Scendono due uomini, accendono una torcia o un telefonino e si mettono a trafficare attorno alla macchina di Giambruno. A sorvegliare la scena c’è però una volante della Polizia appostata in servizio di vigilanza. Un agente scende e chiede conto ai due dei loro movimenti. Gli uomini si identificano come “colleghi” senza però mostrare documenti di riconoscimento e si allontanano. Sull’accaduto viene stilato un rapporto che finisce alla Digos; vengono avvertiti – sempre secondo l’articolo del Domani – il capo del Polizia, Vittorio Pisani, il ministro dell’Interno, Matteo Piantedosi, l’Autorità delegata alla sicurezza della Repubblica, Mantovano e la stessa premier.

Sarebbe stata informata anche la procura della Capitale. Inizialmente i sospetti ricadono su due uomini dell’Aisi, l’Agenzia d’intelligence per la sicurezza interna, che fanno parte della scorta di Meloni. I due vengono quindi trasferiti all’Aise, l’agenzia che invece si occupa dell’estero. In seguito però le indagini dell’Aisi scagionano gli 007 che quella notte – e lo testimonierebbero le celle telefoniche – si trovavano altrove.

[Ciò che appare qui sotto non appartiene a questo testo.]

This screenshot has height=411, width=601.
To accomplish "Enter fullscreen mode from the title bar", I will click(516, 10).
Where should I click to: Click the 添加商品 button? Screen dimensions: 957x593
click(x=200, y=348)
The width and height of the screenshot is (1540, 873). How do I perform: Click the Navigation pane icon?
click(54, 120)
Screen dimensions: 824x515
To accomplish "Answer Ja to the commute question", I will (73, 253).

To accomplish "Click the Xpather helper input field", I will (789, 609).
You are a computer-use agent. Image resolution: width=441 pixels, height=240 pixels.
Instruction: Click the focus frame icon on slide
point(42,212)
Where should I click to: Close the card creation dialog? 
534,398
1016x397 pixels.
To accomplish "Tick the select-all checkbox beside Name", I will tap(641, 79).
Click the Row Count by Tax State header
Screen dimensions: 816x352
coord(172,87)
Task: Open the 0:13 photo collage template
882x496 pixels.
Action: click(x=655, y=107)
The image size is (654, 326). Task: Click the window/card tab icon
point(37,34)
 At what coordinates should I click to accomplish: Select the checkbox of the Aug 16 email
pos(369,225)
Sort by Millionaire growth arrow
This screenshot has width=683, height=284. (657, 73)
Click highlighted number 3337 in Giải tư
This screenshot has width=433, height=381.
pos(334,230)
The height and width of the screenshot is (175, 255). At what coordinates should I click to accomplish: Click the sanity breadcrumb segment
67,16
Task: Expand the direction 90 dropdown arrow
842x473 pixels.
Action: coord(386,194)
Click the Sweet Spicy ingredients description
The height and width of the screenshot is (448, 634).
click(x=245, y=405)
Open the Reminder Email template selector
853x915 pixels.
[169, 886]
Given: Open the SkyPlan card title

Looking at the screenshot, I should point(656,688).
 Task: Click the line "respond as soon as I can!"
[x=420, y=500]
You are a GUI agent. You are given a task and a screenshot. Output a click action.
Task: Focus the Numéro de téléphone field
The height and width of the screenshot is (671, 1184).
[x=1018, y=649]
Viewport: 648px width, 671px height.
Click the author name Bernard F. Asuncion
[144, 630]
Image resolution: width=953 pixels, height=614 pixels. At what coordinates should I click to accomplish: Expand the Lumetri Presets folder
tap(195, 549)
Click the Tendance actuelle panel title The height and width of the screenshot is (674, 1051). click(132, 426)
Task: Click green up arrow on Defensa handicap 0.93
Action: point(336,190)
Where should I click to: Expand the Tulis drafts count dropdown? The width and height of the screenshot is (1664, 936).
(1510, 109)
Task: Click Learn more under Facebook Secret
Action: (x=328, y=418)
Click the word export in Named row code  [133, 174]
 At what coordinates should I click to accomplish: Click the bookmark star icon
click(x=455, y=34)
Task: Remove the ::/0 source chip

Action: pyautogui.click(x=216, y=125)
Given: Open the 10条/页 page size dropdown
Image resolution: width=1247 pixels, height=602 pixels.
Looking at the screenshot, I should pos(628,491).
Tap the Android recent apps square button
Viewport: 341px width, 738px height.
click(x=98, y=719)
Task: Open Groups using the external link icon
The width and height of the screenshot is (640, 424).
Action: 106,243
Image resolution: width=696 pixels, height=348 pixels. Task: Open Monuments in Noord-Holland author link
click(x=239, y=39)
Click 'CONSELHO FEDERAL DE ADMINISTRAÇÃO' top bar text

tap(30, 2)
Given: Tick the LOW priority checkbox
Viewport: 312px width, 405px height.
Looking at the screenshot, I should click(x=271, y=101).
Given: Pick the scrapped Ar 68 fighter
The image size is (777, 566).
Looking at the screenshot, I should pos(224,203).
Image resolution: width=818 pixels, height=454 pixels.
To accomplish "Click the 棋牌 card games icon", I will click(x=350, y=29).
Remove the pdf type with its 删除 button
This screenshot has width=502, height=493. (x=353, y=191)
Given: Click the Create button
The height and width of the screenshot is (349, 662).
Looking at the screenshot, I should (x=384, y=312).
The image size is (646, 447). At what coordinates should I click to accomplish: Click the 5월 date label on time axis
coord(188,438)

I due potrebbero essere stati banalmente ladri alla ricerca di qualcosa nell’auto di Giambruno. Il fatto, secondo il quotidiano, avrebbe influito anche sulla nomina del nuovo direttore dell’Aisi, sbarrando la strada ad uno dei papabili, Giuseppe Del Deo, alla guida del gruppo dell’Agenzia che ha investigato sul caso. Mantovano non entra nei dettagli della vicenda, ma si limita a rivelare di averne dato notizia il 4 aprile nella sua audizione al Copasir, dove ha chiarito che “gli accertamenti svolti per la parte di competenza dell’intelligence hanno consentito con certezza di escludere il coinvolgimento di appartenenti ai Servizi, e che la sicurezza del presidente Meloni non è mai stata posta a rischio”.